It would be impossible to identify all the decisions to be made by governments that will affect the environment in different places in the coming years. Some of the more obvious ones include national legislatures deciding on energy policy, city zoning boards choosing the sites for roads and factories, and state governments maintaining air quality monitoring stations.

People have the right to participate in these kinds of decisions - decisions that affect their environment. To exercise this right they need access to the information that drives those decisions, and the chance to voice their opinions and to influence choices.

Meaningful participation is guaranteed by "access rights": the rights of

  • public access to information, to
  • public participation in government decision-making, and
  • access to justice.

WRI's new book Voice and Choice: Opening the Door to Environmental Democracy looks at the progress governments have made in providing access to environmental decision-making. In the hope of accelerating this progress, it also identifies hurdles and suggests how to overcome them. The book continues the conversation begun in WRI's 2002 book Closing the Gap: Information, Participation, and Justice in Decision-Making for the Environment.

Voice and Choice captures the research findings and practical experiences of The Access Initiative (TAI) - The world's largest civil society network working to ensure that people have the right and ability to influence decisions about the natural resources that sustain their communities.

Voice and Choice finds that governments have generally made significant progress in establishing the legal infrastructure of rights and opportunities for "access." Constitutions and laws now guarantee freedom of information in more than 69 countries.

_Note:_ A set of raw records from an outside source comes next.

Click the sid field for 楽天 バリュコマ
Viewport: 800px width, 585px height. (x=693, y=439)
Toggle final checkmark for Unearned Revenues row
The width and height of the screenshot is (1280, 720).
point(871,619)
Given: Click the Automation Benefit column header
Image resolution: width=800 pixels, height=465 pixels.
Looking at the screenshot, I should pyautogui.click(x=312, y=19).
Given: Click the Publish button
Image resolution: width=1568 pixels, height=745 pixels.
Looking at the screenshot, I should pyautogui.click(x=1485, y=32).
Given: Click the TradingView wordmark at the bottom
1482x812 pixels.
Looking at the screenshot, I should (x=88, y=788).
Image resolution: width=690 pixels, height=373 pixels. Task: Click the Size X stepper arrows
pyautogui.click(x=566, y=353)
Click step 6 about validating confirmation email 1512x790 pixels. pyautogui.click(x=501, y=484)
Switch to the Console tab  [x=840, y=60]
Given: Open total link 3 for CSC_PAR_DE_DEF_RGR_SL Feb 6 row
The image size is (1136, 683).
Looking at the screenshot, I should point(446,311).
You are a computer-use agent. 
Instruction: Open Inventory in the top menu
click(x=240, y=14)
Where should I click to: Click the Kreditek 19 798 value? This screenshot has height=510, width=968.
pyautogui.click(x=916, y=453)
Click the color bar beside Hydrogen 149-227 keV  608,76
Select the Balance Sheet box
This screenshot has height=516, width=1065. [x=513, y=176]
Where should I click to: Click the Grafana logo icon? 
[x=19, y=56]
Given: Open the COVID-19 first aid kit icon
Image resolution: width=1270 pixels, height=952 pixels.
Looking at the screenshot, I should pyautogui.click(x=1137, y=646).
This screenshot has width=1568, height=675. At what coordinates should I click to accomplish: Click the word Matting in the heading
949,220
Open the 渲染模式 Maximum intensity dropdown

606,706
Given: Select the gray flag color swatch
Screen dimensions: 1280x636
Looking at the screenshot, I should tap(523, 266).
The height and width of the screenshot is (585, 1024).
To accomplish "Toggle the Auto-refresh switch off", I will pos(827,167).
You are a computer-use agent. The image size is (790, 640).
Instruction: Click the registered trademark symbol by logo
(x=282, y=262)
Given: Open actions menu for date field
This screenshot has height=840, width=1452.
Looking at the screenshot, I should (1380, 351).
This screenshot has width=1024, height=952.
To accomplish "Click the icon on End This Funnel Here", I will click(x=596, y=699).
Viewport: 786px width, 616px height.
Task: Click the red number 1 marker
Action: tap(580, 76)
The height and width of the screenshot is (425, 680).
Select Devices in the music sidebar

Many governments have enacted administrative processes, such as environmental impact assessments, that mandate public participation. Progress toward the implementation of these policies has, however, been slower, reflecting the great change necessary to achieve a level of openness in which governments and civil society share a commitment to environmental democracy.

In the 1992 Rio Declaration on Environment and Development, 178 governments pledged to open environmental decision-making to public input and scrutiny. Access to information, public participation, and access to justice are keys to more transparent, inclusive, and accountable decision-making in matters affecting the environment-what we call "environmental democracy."

Access to information motivates and empowers people to participate in an informed manner.

Participatory decision-making enhances the ability of governments to respond to public concerns and demands, to build consensus, and to improve acceptance of and compliance with environmental decisions.

Access to justice enhances the public's ability to enforce the right to participate, to be informed, and to correct environmental harm. In turn, access depends on governments and civil society having the capacity to operationalize these rights.

Voice and Choice found that framework laws for freedom of information are more widespread than framework laws on public participation. Assessments from the [TAI] (http://accessinitiative.org) network demonstrate that more countries have bedrock framework laws on information than framework laws supporting public participation. Only 1 of 20 countries evaluated lacked a basic freedom of information law. Yet, of the countries evaluated for framework laws on participation, one quarter received weak rankings.

Voice and Choice also found that implementation of information and participation laws has lagged far behind legal reform. Surveys by TAI partners revealed a difference between law and practice in 26 countries. Causes for these differences vary. Implementation of framework laws may be hindered by a lack of detailed administrative rules and operational policies. In other cases, laws may be in place, but public capacity to use the laws or official capacity to carry out the laws may be absent.

The Access Initiative is continuing its efforts to turn assessment of law and practice into meaningful reform in countries around the world. To facilitate exchange of information and planning of strategies to create change, TAI is also launching a new website.